Aim A: In the extract, on which host does the standby database kokki run?
Aim B: Gather every line of the records that contains the word "should". Case counts.

Extract:
-=-=-

This output shows that I have a primary database called peppi, a physical standby database called kokki and that the overall status of my Data Guard configuration is healthy.

Note: peppi runs on host prutser and kokki runs on host el5.

Revealing the problem

The first question is: Are updates to the password file on the primary database propagated to the standby database(s)? We can easily figure this out by triggering an update to the password file on peppi followed by querying the password file on kokki.

SQL> connect sys/oracle@peppi as sysdba
Connected.
SQL> select * from v$pwfile_users;

USERNAME                       SYSDB SYSOP SYSAS
------------------------------ ----- ----- -----
SYS                            TRUE  TRUE  FALSE

Currently there is only one entry in the password file on peppi. By granting SYSDBA to SYSTEM we can trigger an update to the password file as shown below:

SQL> grant sysdba to system;

Grant succeeded.

SQL> select * from v$pwfile_users;

USERNAME                       SYSDB SYSOP SYSAS
------------------------------ ----- ----- -----
SYS                            TRUE  TRUE  FALSE
SYSTEM                         TRUE  FALSE FALSE

There are now two entries in the password file on the primary database. How many entries are there on the standby database?

SQL> connect sys/oracle@kokki as sysdba
Connected.
SQL> select * from v$pwfile_users;

USERNAME                       SYSDB SYSOP SYSAS
------------------------------ ----- ----- -----
SYS                            TRUE  TRUE  FALSE

The output above makes clear that updates to the password file on the primary database are not propagated to the standby database.

Before continuing, we take away SYSDBA from SYSTEM because we don’t want SYSTEM to become too powerful, do we?

-=-=-

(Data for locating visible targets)
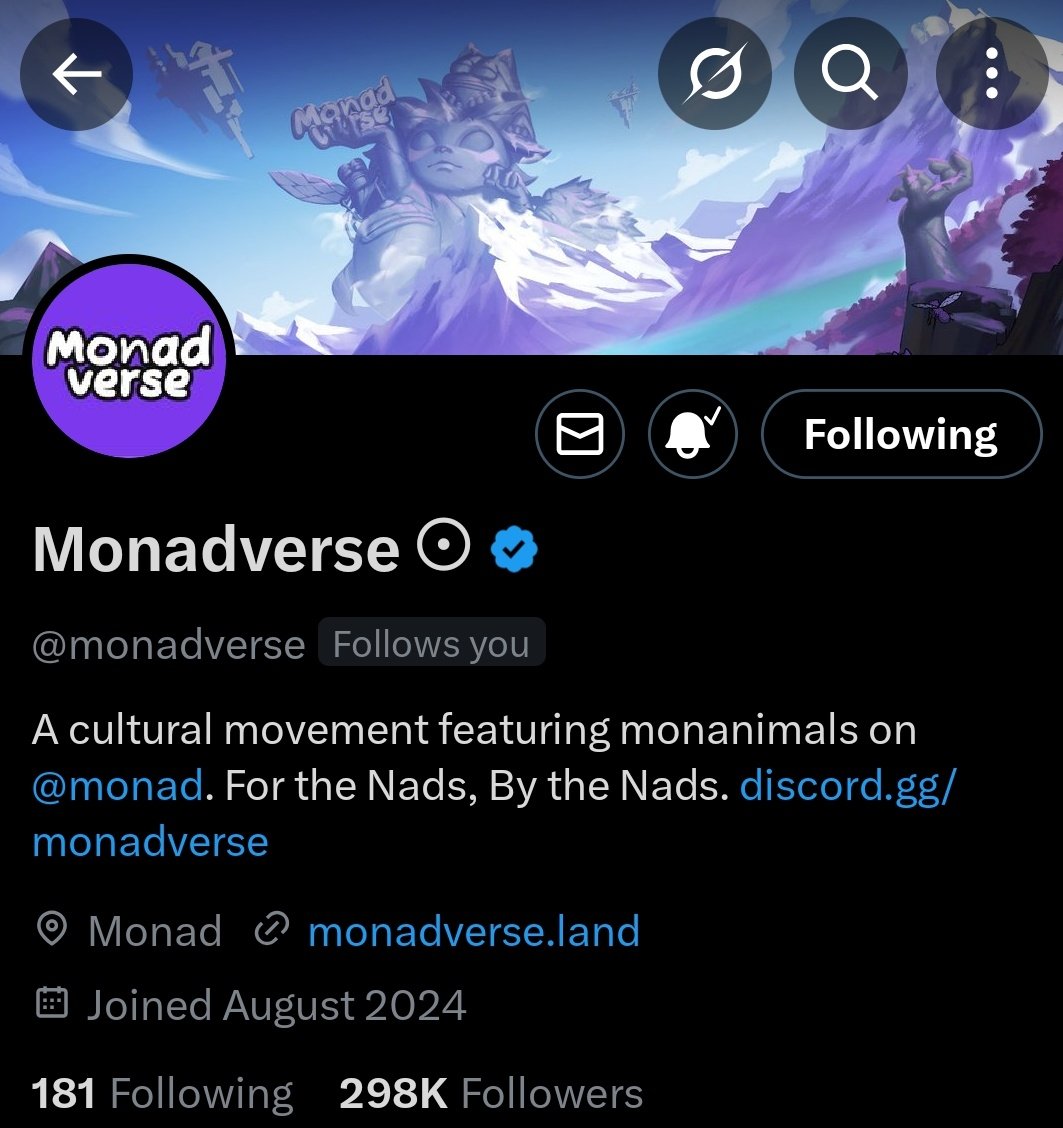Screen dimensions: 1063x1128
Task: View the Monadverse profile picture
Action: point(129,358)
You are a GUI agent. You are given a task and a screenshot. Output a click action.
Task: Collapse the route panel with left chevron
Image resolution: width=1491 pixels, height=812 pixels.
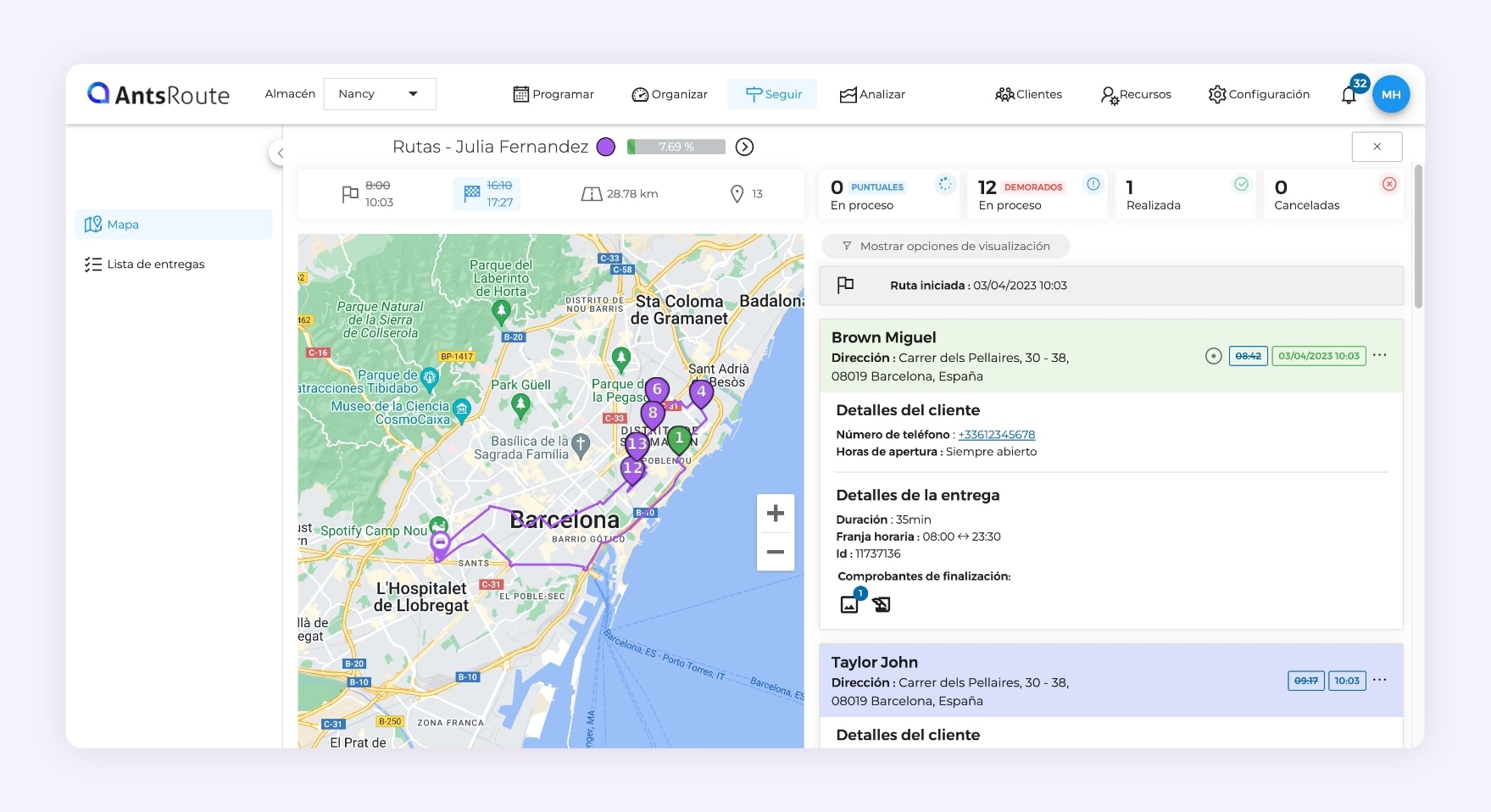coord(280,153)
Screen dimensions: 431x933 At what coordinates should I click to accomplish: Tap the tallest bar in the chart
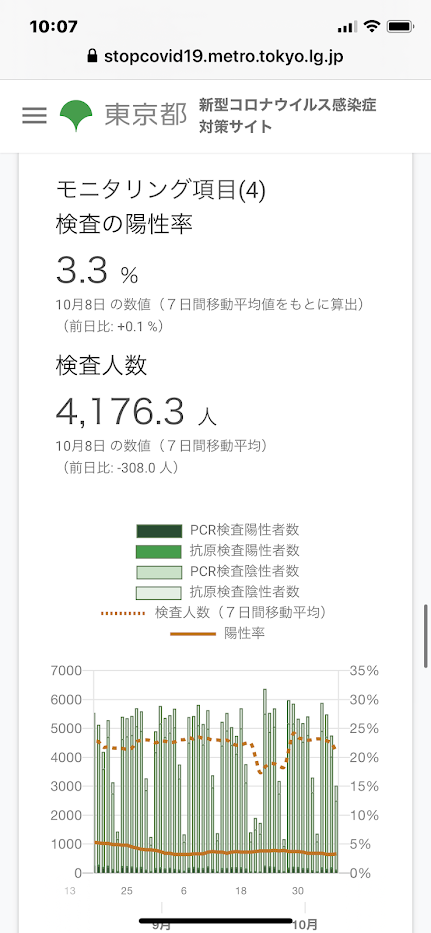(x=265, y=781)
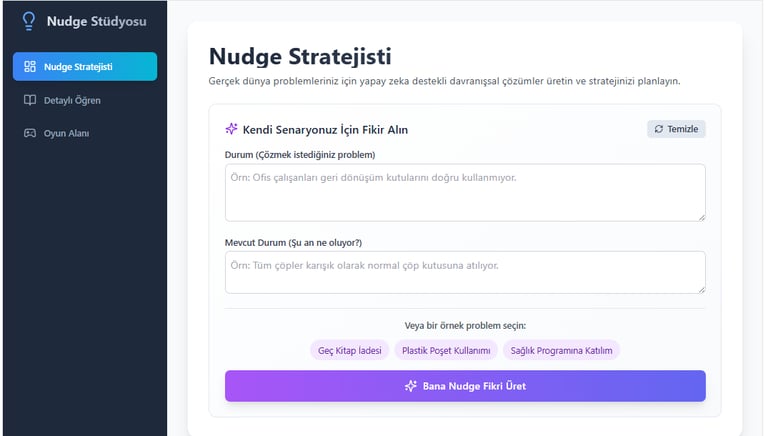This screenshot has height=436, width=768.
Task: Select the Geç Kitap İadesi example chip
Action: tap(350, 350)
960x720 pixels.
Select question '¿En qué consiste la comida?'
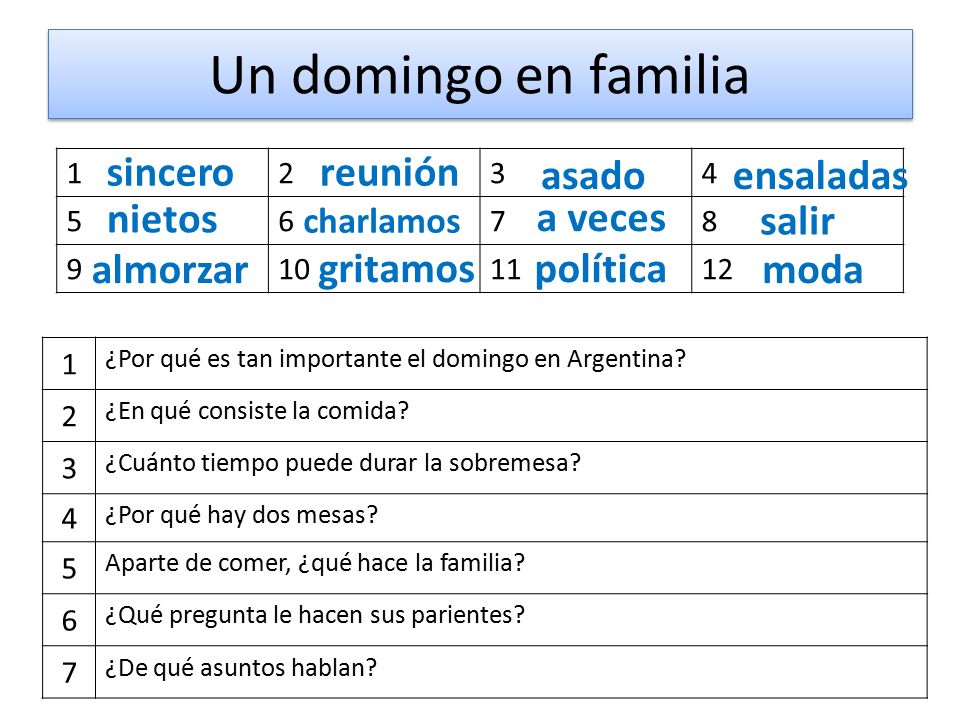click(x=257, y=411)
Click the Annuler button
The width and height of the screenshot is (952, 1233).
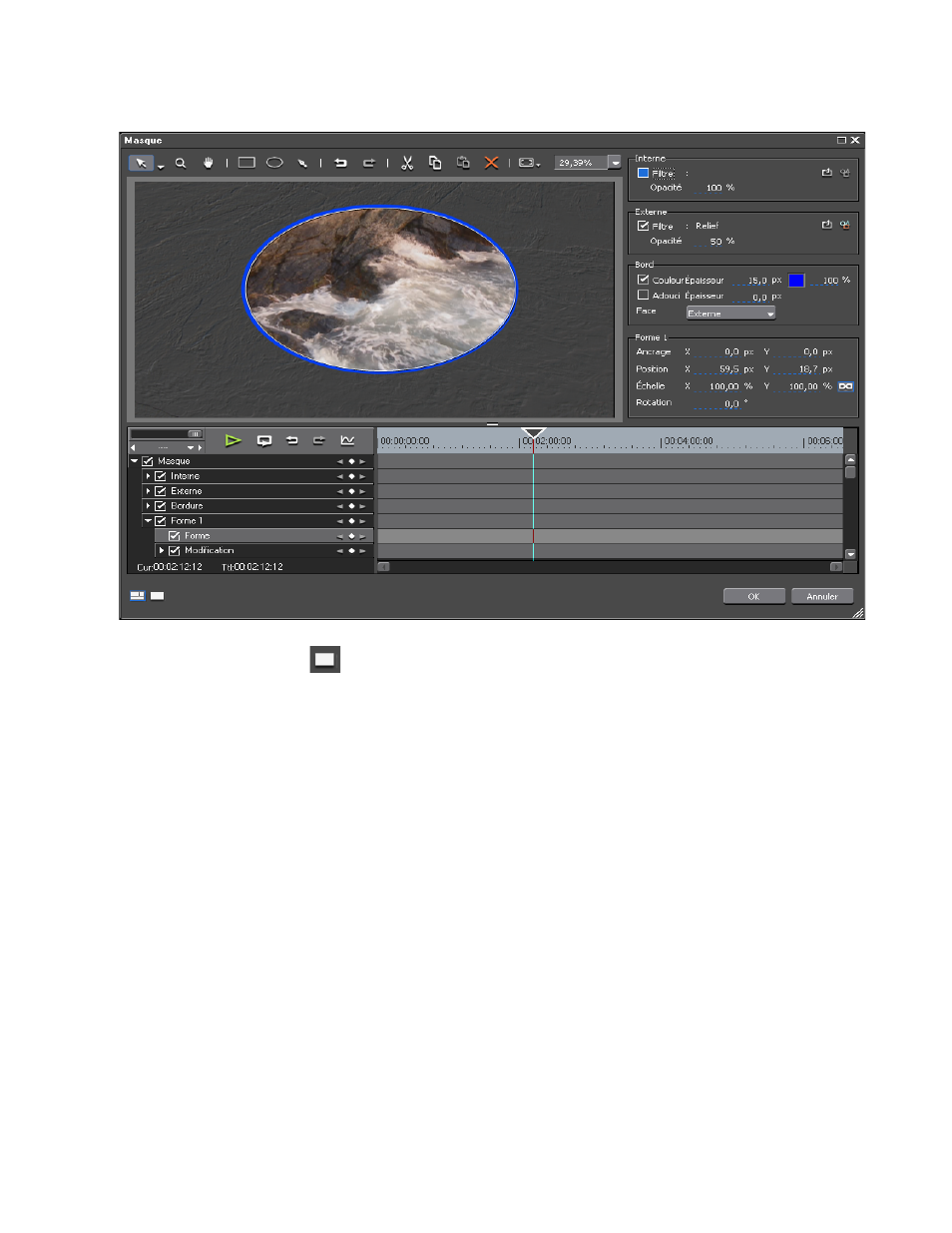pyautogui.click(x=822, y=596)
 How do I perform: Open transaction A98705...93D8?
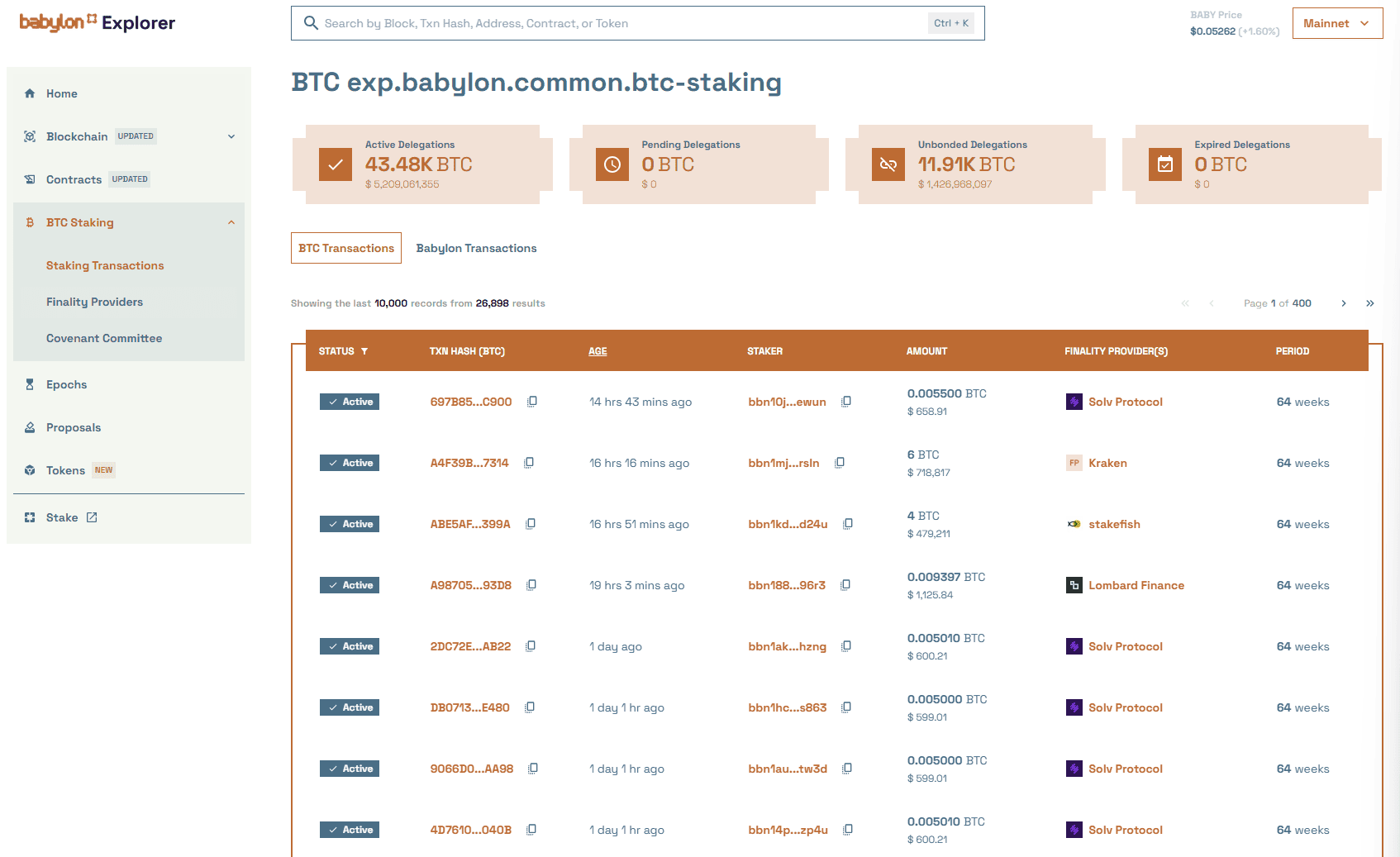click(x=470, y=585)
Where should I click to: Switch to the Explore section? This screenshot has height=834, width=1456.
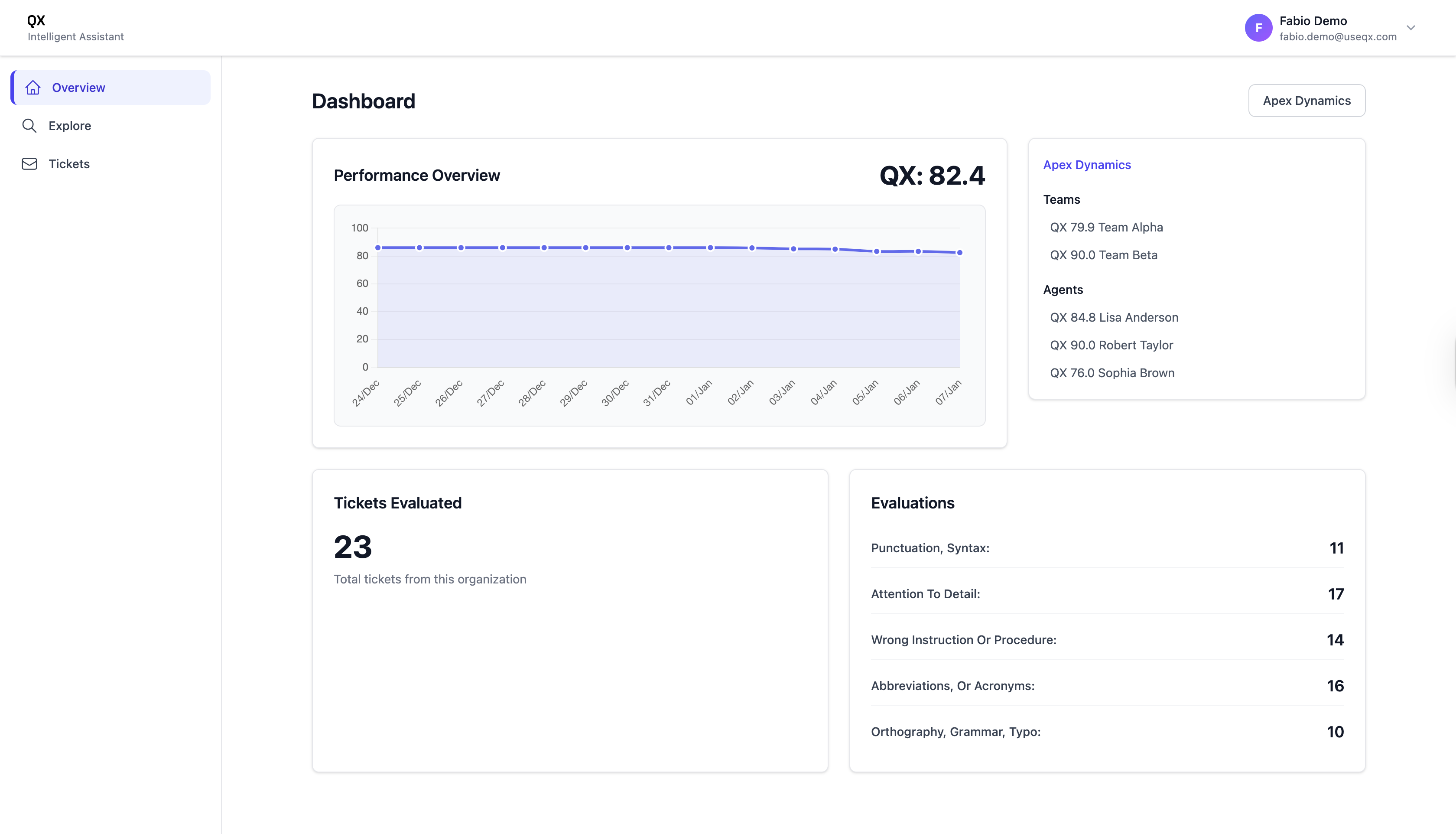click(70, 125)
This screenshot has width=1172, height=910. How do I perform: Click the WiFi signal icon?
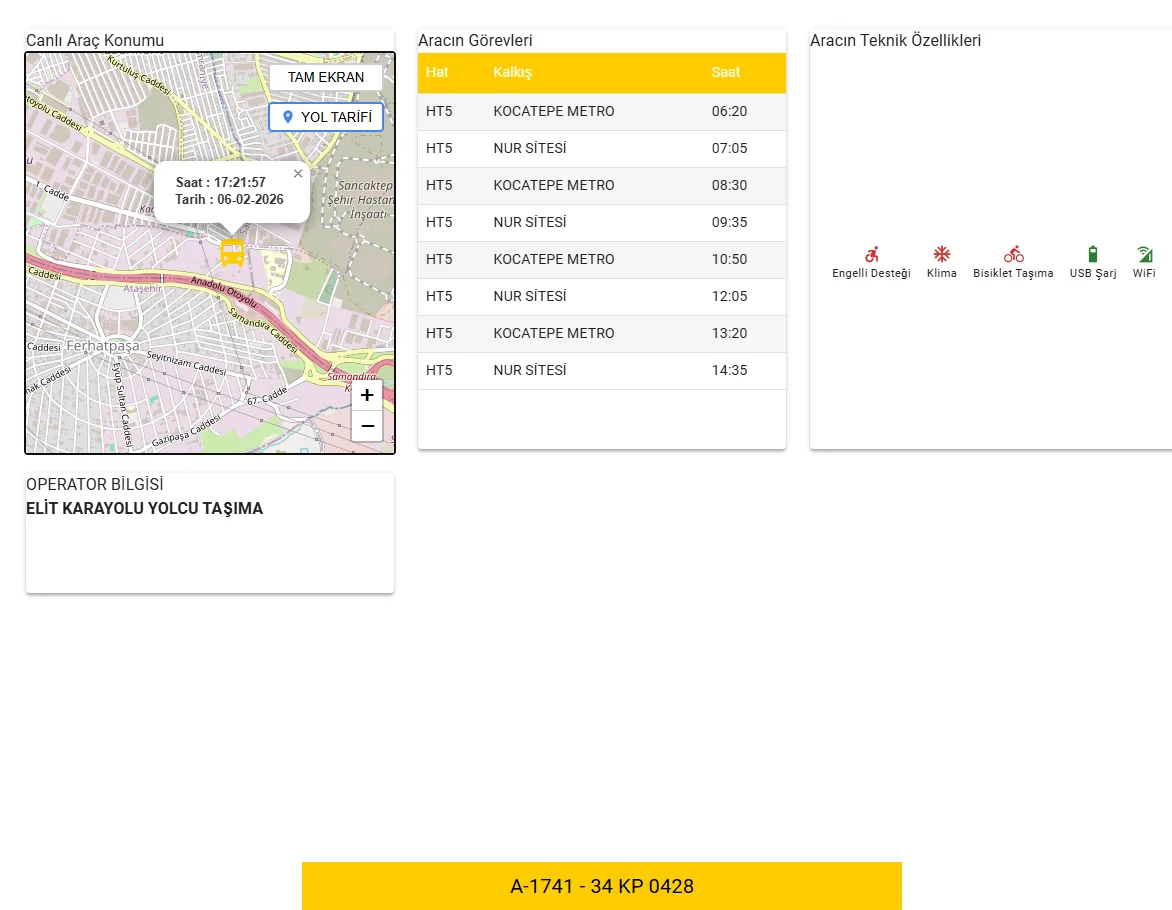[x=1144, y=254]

-=-=-

Written solution A: el5

Written solution B:
Screen dimensions: 431x933 At what coordinates should I click to accomplish: Tap the tallest bar in the chart
Where should I click to: Switch to the Explore section? This screenshot has height=834, width=1456.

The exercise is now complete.